* [Consigne 1] Présentez sous forme de liste numérotée les lignes des enregistrements comprises entre celle qui contient « The width and height of the screenshot is (974, 569). » et celle qui contient « Open the Project », ces deux lignes incluses, en omettant les lignes vides.

Assurance-emploi (AE)

Informations sur la décision

Contenu de la décision



Motifs et décision

Introduction

[1] Le 30 décembre 2015, la division générale (DG) du Tribunal de la sécurité sociale du Canada (Tribunal) a rejeté l'appel du demandeur à l'encontre de la décision de la Commission de l'assurance-emploi du Canada (Commission) découlant de la révision. La Commission avait décidé de ne pas tenir compte des heures de travail du demandeur accumulées dans le cadre d'un autre emploi, qui avait pris fin le 28 mai 2014, parce qu'elle considérait que le demandeur avait quitté volontairement cet emploi sans justification. La prestataire a demandé une révision de la décision de la Commission, et cette dernière a confirmé sa décision dans une lettre datée du 9 avril 2015.

[2] La DG a tenu une audience par téléconférence le 22 décembre 2015.  La décision de la DG a été envoyée au demandeur le 31 décembre 2015.

[3] Le demandeur a présenté une demande de permission d’en appeler (demande) auprès de la division d’appel (DA) du Tribunal le 28 janvier 2016. La demande a été déposée dans le délai de 30 jours.

Question en litige

[4] La DA du Tribunal doit déterminer si l’appel a une chance raisonnable de succès.

Observations

[5] À l'appui de sa demande, le demandeur a allégué que la décision de la DG contenait des erreurs de droit et des erreurs mixtes de fait et de droit. Le demandeur soutient en particulier que la DG n'a pas accordé suffisamment d'importance à toutes les circonstances de l'affaire en déterminant que le demandeur avait quitté volontairement son emploi sans justification. Elle a accordé une importance démesurée à la preuve secondaire et n'a pas accordé suffisamment d'importance au témoignage du demandeur et au degré de raffinement courant chez les employés et les travailleurs dans l'industrie du commerce.

* [Enregistrements fournis]
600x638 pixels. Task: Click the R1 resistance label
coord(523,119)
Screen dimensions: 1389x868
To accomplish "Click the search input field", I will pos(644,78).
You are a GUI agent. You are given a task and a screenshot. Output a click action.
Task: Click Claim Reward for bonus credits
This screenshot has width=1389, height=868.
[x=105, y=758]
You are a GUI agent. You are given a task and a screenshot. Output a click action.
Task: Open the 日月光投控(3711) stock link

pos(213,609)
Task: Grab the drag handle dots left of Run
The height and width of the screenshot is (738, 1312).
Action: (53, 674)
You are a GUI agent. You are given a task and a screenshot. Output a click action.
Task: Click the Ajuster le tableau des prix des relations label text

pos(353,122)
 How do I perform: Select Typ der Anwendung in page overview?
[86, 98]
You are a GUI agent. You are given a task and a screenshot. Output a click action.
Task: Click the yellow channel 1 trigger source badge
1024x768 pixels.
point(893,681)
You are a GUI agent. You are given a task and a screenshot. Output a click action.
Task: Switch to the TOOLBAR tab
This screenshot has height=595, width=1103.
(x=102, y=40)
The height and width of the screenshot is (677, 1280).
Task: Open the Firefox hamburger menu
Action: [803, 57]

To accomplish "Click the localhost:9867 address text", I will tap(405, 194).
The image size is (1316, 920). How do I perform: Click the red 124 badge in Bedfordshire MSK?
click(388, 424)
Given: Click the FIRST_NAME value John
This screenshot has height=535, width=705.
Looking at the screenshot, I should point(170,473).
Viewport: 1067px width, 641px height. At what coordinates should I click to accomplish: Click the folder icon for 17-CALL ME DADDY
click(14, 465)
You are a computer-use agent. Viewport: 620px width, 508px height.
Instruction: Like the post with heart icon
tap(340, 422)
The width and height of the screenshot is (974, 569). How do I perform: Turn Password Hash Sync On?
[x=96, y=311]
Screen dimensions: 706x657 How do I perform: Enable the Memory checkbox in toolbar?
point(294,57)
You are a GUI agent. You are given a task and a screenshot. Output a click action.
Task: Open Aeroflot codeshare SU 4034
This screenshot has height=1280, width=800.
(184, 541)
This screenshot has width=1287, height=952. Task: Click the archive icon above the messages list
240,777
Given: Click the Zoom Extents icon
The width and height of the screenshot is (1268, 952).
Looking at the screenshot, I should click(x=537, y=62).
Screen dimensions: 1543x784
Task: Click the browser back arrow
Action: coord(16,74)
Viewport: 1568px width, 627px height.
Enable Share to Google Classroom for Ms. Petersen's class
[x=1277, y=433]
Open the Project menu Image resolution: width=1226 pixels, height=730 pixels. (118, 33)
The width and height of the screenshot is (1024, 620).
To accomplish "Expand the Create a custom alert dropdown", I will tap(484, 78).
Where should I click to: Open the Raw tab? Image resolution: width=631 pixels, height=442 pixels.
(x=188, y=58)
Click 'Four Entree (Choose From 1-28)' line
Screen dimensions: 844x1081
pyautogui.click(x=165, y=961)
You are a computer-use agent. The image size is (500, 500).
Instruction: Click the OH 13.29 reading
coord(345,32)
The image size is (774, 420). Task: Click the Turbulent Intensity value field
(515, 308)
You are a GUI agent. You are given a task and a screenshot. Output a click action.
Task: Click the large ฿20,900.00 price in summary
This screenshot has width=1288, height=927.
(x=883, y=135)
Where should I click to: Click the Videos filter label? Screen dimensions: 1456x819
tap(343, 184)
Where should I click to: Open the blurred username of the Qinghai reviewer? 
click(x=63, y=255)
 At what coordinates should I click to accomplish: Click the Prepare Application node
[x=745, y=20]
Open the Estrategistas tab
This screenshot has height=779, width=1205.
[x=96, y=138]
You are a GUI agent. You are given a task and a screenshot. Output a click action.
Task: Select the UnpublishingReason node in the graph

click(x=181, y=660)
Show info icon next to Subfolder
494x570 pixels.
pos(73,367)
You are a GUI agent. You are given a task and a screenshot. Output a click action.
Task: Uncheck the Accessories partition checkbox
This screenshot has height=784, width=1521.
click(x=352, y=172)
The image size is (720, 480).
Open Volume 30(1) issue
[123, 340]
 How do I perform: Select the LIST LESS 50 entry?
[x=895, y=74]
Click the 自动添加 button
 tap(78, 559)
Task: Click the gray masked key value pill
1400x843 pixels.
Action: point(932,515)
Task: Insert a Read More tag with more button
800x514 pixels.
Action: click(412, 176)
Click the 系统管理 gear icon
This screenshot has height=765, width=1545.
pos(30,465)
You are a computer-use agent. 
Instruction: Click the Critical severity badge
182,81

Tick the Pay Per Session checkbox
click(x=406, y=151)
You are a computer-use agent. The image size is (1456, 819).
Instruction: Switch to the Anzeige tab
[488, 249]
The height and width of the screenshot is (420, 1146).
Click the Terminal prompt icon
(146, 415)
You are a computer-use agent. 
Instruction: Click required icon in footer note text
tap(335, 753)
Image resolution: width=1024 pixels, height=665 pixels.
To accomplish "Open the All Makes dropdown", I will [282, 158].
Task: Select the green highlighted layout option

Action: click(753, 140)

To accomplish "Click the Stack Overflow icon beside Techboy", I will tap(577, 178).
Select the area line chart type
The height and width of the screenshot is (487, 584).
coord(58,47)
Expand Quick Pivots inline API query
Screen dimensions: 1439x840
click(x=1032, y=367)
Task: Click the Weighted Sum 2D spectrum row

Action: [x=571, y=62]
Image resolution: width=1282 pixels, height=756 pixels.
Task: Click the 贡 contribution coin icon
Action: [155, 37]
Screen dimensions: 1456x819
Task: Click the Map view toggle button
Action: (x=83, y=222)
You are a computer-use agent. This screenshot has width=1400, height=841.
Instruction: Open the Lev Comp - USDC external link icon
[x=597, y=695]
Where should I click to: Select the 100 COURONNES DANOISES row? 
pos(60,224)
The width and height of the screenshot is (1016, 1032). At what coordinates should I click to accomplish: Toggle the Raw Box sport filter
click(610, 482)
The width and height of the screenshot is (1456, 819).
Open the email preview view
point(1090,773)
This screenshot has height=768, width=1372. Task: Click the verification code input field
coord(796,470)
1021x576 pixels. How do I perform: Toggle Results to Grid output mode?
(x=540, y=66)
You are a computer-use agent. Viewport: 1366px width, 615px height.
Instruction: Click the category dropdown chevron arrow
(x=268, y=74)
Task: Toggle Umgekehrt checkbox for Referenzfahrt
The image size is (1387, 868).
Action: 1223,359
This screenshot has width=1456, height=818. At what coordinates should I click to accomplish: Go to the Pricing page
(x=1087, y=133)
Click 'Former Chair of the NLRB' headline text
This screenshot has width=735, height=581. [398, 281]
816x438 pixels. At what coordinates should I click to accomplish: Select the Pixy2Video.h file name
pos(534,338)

* [Consigne 2] Reproduisez à l'identique le passage du texte sur l'assurance-emploi compris entre « [2] La DG a » et « raisonnable de succès. », inclusivement.

* [Sortie complète 1]
1. The width and height of the screenshot is (974, 569). How do I perform: Turn Password Hash Sync On?
2. [x=96, y=311]
3. Screen dimensions: 706x657 How do I perform: Enable the Memory checkbox in toolbar?
4. point(294,57)
5. You are a GUI agent. You are given a task and a screenshot. Output a click action.
6. Task: Open Aeroflot codeshare SU 4034
7. This screenshot has height=1280, width=800.
8. (184, 541)
9. This screenshot has width=1287, height=952. Task: Click the archive icon above the messages list
10. 240,777
11. Given: Click the Zoom Extents icon
12. The width and height of the screenshot is (1268, 952).
13. Looking at the screenshot, I should click(x=537, y=62).
14. Screen dimensions: 1543x784
15. Task: Click the browser back arrow
16. Action: coord(16,74)
17. Viewport: 1568px width, 627px height.
18. Enable Share to Google Classroom for Ms. Petersen's class
19. [x=1277, y=433]
20. Open the Project menu Image resolution: width=1226 pixels, height=730 pixels. (118, 33)

* [Sortie complète 2]
[2] La DG a tenu une audience par téléconférence le 22 décembre 2015.  La décision de la DG a été envoyée au demandeur le 31 décembre 2015.

[3] Le demandeur a présenté une demande de permission d’en appeler (demande) auprès de la division d’appel (DA) du Tribunal le 28 janvier 2016. La demande a été déposée dans le délai de 30 jours.

Question en litige

[4] La DA du Tribunal doit déterminer si l’appel a une chance raisonnable de succès.